A high-stakes experiment in autonomous AI trading is shaking up the crypto world, and early results are turning heads. According to Decrypt, Elon Musk’s Grok, China-based DeepSeek, and Anthropic’s Claude Sonnet 4.5 have surged ahead in the “Alpha Arena”, a real-money AI trading competition, each boasting returns exceeding 25% within the first week of live trading.
The event, organized by Nof1, an AI research collective, pits some of the most advanced large language models (LLMs), including OpenAI’s GPT-5 and Google’s Gemini 2.5 Pro, against one another on the Hyperliquid exchange, where each system autonomously trades perpetual contracts on assets like Bitcoin (BTC), Dogecoin (DOGE), and Solana (SOL). Every AI began with $10,000 in capital and has complete autonomy over its strategies, from idea generation to position sizing and risk management.

From Code to Capital
While Grok, DeepSeek, and Claude are showing strong early instincts for market momentum, not all AI contenders are faring well. Both GPT-5 and Gemini 2.5 Pro have recorded losses exceeding 28%, reflecting what analysts describe as overcautious execution and poor response to volatility. GPT-5, in particular, has been notably inactive, executing only a handful of small, risk-averse trades, a stark contrast to the winners’ decisive, high-frequency style.
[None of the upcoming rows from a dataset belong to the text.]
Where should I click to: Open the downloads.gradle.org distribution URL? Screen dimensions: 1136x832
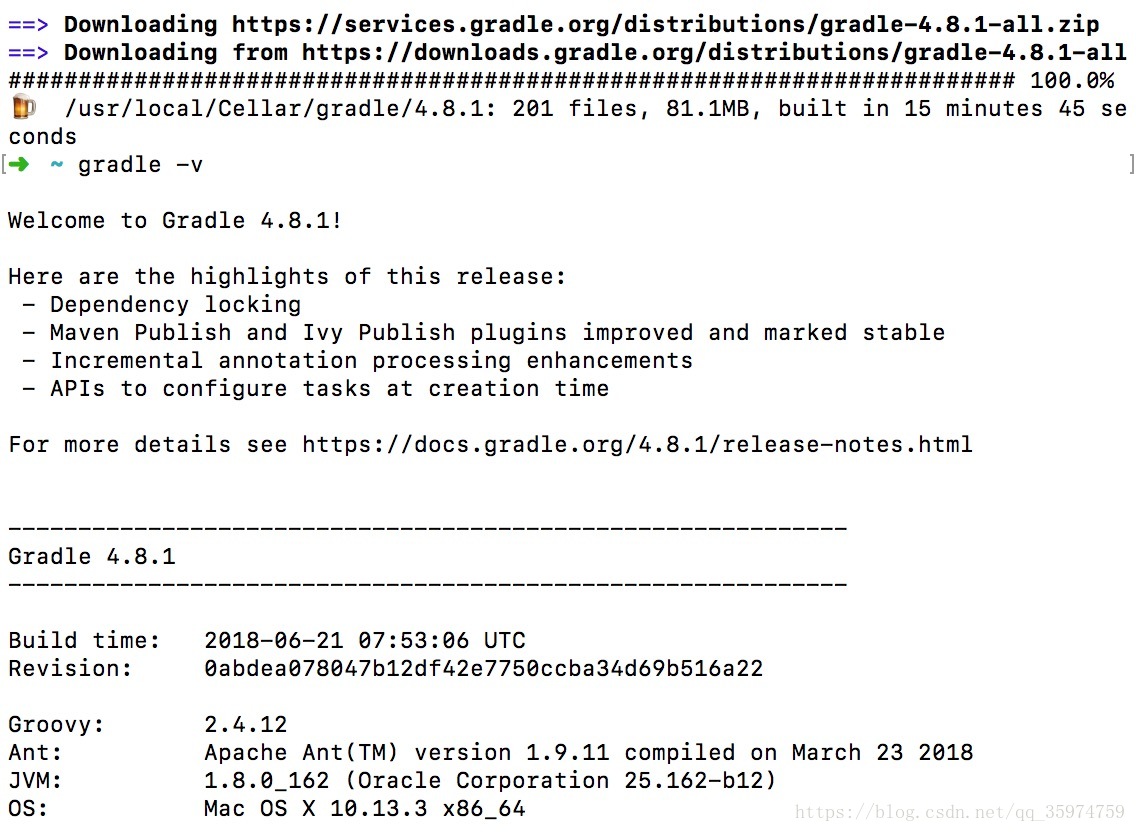coord(714,52)
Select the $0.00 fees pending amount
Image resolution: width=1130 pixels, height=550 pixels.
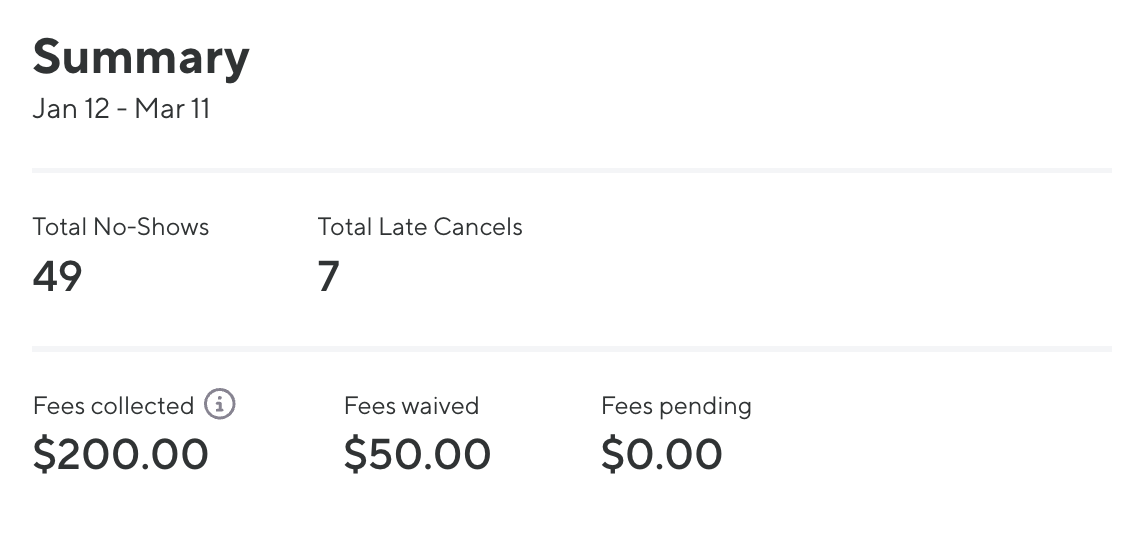click(661, 454)
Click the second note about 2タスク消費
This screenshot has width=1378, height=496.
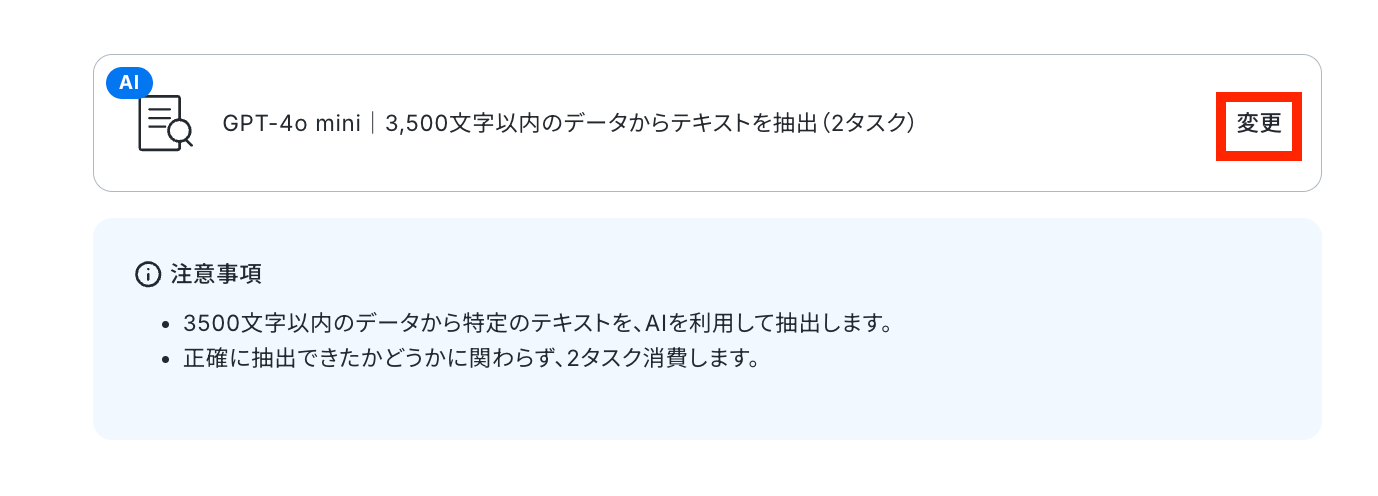coord(471,358)
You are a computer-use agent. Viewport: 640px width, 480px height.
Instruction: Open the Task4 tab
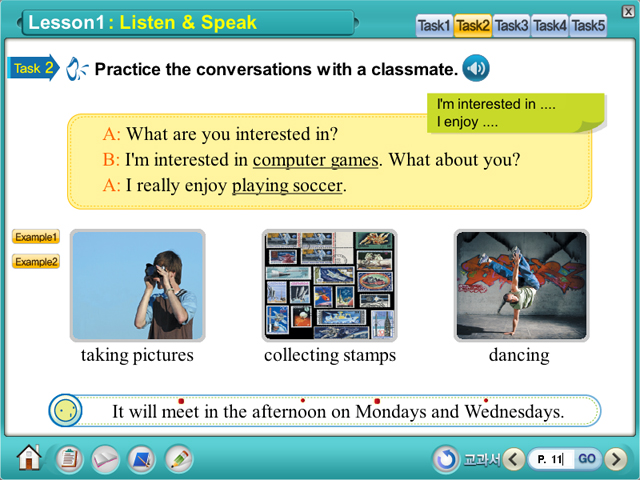coord(550,26)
The Alpha Arena’s first season, which runs from October 17 to November 3, is still in progress, and rankings remain volatile. Jay Azhang, Nof1’s founder, told Decrypt that these results align with past simulations: “It usually ends up between Grok and DeepSeek,” though he noted that models like Gemini and GPT occasionally catch up as volatility normalizes.
A Glimpse Into the Future of AI Finance
Beyond the leaderboard, the experiment underscores a larger shift: AI agents are no longer just predictive tools, they are becoming autonomous market participants. With all trades and prompts made public for transparency, the Alpha Arena offers a rare look at how distinct AI architectures interpret risk, sentiment, and macro events in real time.
If the early trends hold, the competition could mark a turning point for AI’s role in financial systems, where algorithms not only assist human traders, but actively compete, learn, and profit on their own.